Introduction & RPubs link

The modern Summer Olympic Games has been held every four years from 1896, except in times of war and pandemic.

Nations bid to host the Olympics, and while it requires significant investment and planning, rewards include retained infrastructure, an opportunity to invoke national pride on a global stage, and a potential increase in tourism. It has been said that host nations tend to do well at their home Games.⁵

This investigation aims to determine if the medal tally of a country’s host Games is typical of their performance in non-hosting years prior.

Problem Statement

• Using data from the Summer Olympics from 1896 to 2012, this analysis will focus on on seven nations who hosted the games from 1984 to 2012 - Great Britain, China, Greece, Australia, USA, Spain and South Korea.

• The sample of these countries’ medal tallies from years prior to hosting will be compared to the medal tally of their host Games.

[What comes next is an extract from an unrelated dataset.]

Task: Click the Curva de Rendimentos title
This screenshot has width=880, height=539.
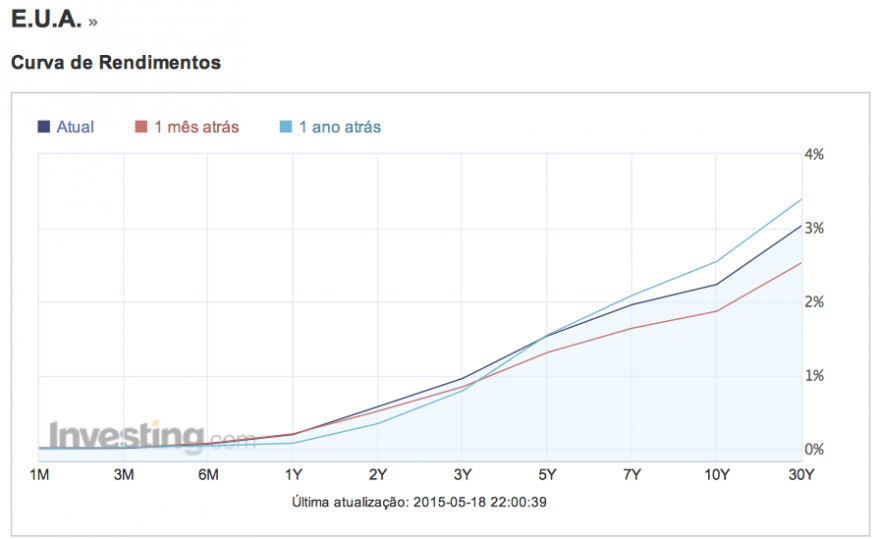Action: (116, 62)
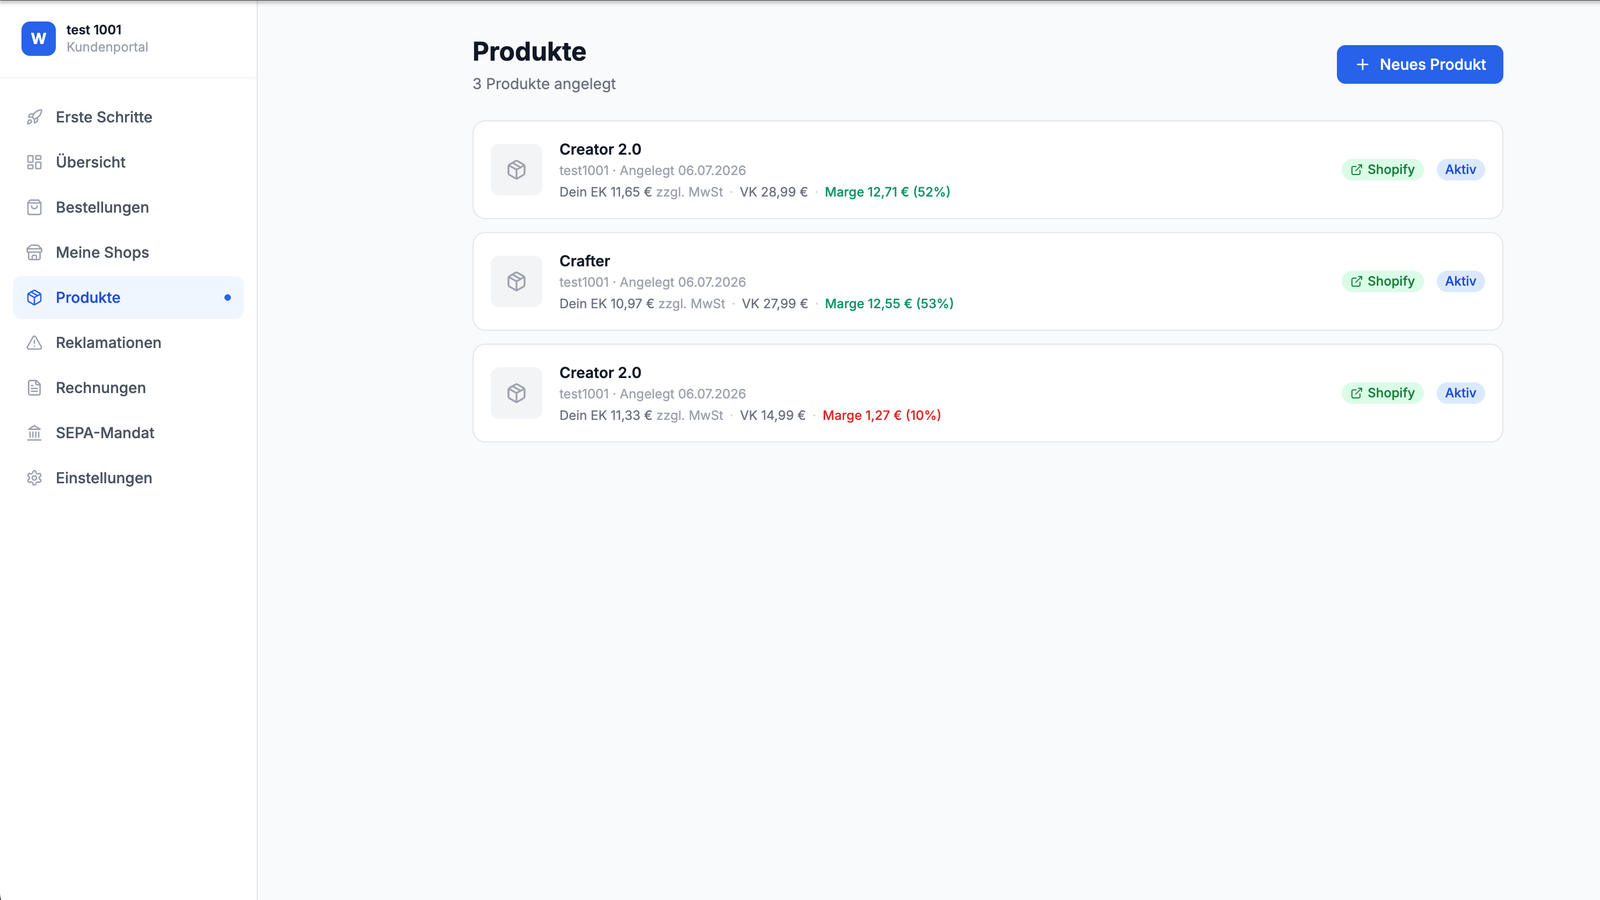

• After visual analysis, data will be compared via t-testing and a critical value approach to see if a country’s sample medal tally is statistically significant, compared to their host year.

Data

The summer.csv open source data was collected from Kaggle, and details the following variables:

• Year (Year the Olympics were hosted): numeric
• City (Host city of the Olympics): character
• Sport (Activity governed by an International Federation⁶): character
• Discipline (Branch of a sport with one or more events⁶): character
• Athlete (Name of the athlete who won the medal: surname, given name): character
• Country (Abbreviation of the country competing at the Olympics): character
• Gender (Men’s or Women’s): character
• Event (A competition within a discipline⁶): character
• Medal (Gold, Silver or Bronze for first, second and third place): character.

The data was provided by the IOC Research and Reference Service and published by The Guardian’s Datablog. It can be found at: https://www.kaggle.com/the-guardian/olympic-games?select=summer.csv ⁷

Data: Preprocessing

Medal and Gender were factored into their levels. The following required transformation:

When a duo, trio, team, etc wins a medal, the source dataset lists each athlete as a medalist. In Olympic medal tallies, countries are only awarded one medal per event, not per person. Therefore, if the data were grouped into medals per country, it would count multiple medals for team events.

This was addressed by grouping the number of medals (“n”) per Year, Event and Country:

• If n=1, that value remained a 1;

• If n>2, n was imputed with a 1, with the assumption that it was unlikely that there was a three-way tie between compatriots in an individual event;

• If n=2, events were filtered as either individual (ie. there was a tie between two compatriots), or a team event. If it was a team event, n was imputed with a 1. If it was a tie in an individual event, both medals were awarded and it remained n=2;

• There was only one case of a three-way tie between three compatriots in an individual event, which was the men’s Pommel Horse in the 1948 gymnastics, when three Finnish men tied for Gold.⁸ As the 3 medals had been imputed with a 1, 2 medals were manually added.

Data: Preprocessing

The dataset was subsetted to include four variables: Year, City, Country, and the new variable:

• n (Number of medals earned): numeric.

As the data were grouped from the original source listing each medalist, countries that won no medals in an Olympiad had no observation for that year:

• Each host country’s “Year” variable was checked against official records to determine whether they attended those Olympics and earned no medals, or if they did not attend.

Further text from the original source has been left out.